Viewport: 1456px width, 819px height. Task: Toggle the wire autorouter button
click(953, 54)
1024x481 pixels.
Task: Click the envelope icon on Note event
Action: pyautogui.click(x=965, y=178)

--

> _WORK ORDER_
Your job here is to copy the entries above exactly.

> _TASK RESULT_
Viewport: 1456px width, 819px height. Task: Toggle the wire autorouter button
click(953, 54)
1024x481 pixels.
Task: Click the envelope icon on Note event
Action: pyautogui.click(x=965, y=178)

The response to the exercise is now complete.